»»

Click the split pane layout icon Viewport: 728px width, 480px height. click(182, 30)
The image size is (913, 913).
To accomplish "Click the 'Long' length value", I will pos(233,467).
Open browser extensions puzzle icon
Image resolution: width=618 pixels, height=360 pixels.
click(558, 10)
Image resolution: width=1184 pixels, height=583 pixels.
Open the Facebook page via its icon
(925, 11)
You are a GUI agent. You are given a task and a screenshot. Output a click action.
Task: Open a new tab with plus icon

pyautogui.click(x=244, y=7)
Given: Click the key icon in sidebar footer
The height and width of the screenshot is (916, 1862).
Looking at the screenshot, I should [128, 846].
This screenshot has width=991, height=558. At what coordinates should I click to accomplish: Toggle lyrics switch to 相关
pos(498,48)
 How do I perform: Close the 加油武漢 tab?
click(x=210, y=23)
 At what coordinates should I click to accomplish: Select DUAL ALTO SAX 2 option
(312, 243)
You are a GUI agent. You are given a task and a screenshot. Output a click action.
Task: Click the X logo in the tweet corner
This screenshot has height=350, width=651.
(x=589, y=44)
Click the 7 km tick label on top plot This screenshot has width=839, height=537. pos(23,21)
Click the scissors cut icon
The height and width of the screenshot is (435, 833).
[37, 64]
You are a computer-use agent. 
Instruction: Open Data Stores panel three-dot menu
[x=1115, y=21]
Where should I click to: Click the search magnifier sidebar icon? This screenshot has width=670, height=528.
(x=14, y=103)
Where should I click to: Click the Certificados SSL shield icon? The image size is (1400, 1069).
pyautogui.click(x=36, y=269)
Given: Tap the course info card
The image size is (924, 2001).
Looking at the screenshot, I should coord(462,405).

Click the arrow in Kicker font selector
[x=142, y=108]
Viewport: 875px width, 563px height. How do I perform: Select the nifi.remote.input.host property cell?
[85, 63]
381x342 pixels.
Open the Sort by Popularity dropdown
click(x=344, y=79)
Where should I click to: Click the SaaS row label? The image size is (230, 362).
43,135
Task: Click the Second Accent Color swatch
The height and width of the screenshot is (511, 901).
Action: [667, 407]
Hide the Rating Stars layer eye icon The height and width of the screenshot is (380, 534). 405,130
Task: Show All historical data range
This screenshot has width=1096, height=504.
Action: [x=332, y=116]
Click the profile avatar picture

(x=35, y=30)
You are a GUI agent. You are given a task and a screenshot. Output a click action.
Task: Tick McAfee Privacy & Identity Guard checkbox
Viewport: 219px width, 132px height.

««

→ OPDRACHT
Werk de hele lijst hierboven bij door elke "Viewport" te vervangen door "Window". Laat verder alles ongewijzigd.

→ VOLLEDIG ANTWOORD
Click the split pane layout icon Window: 728px width, 480px height. click(182, 30)
The image size is (913, 913).
To accomplish "Click the 'Long' length value", I will pos(233,467).
Open browser extensions puzzle icon
Image resolution: width=618 pixels, height=360 pixels.
click(558, 10)
Image resolution: width=1184 pixels, height=583 pixels.
Open the Facebook page via its icon
(925, 11)
You are a GUI agent. You are given a task and a screenshot. Output a click action.
Task: Open a new tab with plus icon

pyautogui.click(x=244, y=7)
Given: Click the key icon in sidebar footer
The height and width of the screenshot is (916, 1862).
Looking at the screenshot, I should [128, 846].
This screenshot has width=991, height=558. At what coordinates should I click to accomplish: Toggle lyrics switch to 相关
pos(498,48)
 How do I perform: Close the 加油武漢 tab?
click(x=210, y=23)
 At what coordinates should I click to accomplish: Select DUAL ALTO SAX 2 option
(312, 243)
You are a GUI agent. You are given a task and a screenshot. Output a click action.
Task: Click the X logo in the tweet corner
This screenshot has height=350, width=651.
(x=589, y=44)
Click the 7 km tick label on top plot This screenshot has width=839, height=537. pos(23,21)
Click the scissors cut icon
The height and width of the screenshot is (435, 833).
[37, 64]
You are a computer-use agent. 
Instruction: Open Data Stores panel three-dot menu
[x=1115, y=21]
Where should I click to: Click the search magnifier sidebar icon? This screenshot has width=670, height=528.
(x=14, y=103)
Where should I click to: Click the Certificados SSL shield icon? The image size is (1400, 1069).
pyautogui.click(x=36, y=269)
Given: Tap the course info card
The image size is (924, 2001).
Looking at the screenshot, I should coord(462,405).

Click the arrow in Kicker font selector
[x=142, y=108]
Window: 875px width, 563px height. How do I perform: Select the nifi.remote.input.host property cell?
[85, 63]
381x342 pixels.
Open the Sort by Popularity dropdown
click(x=344, y=79)
Where should I click to: Click the SaaS row label? The image size is (230, 362).
43,135
Task: Click the Second Accent Color swatch
The height and width of the screenshot is (511, 901).
Action: [667, 407]
Hide the Rating Stars layer eye icon The height and width of the screenshot is (380, 534). 405,130
Task: Show All historical data range
This screenshot has width=1096, height=504.
Action: [x=332, y=116]
Click the profile avatar picture

(x=35, y=30)
You are a GUI agent. You are given a task and a screenshot. Output a click action.
Task: Tick McAfee Privacy & Identity Guard checkbox
Window: 219px width, 132px height.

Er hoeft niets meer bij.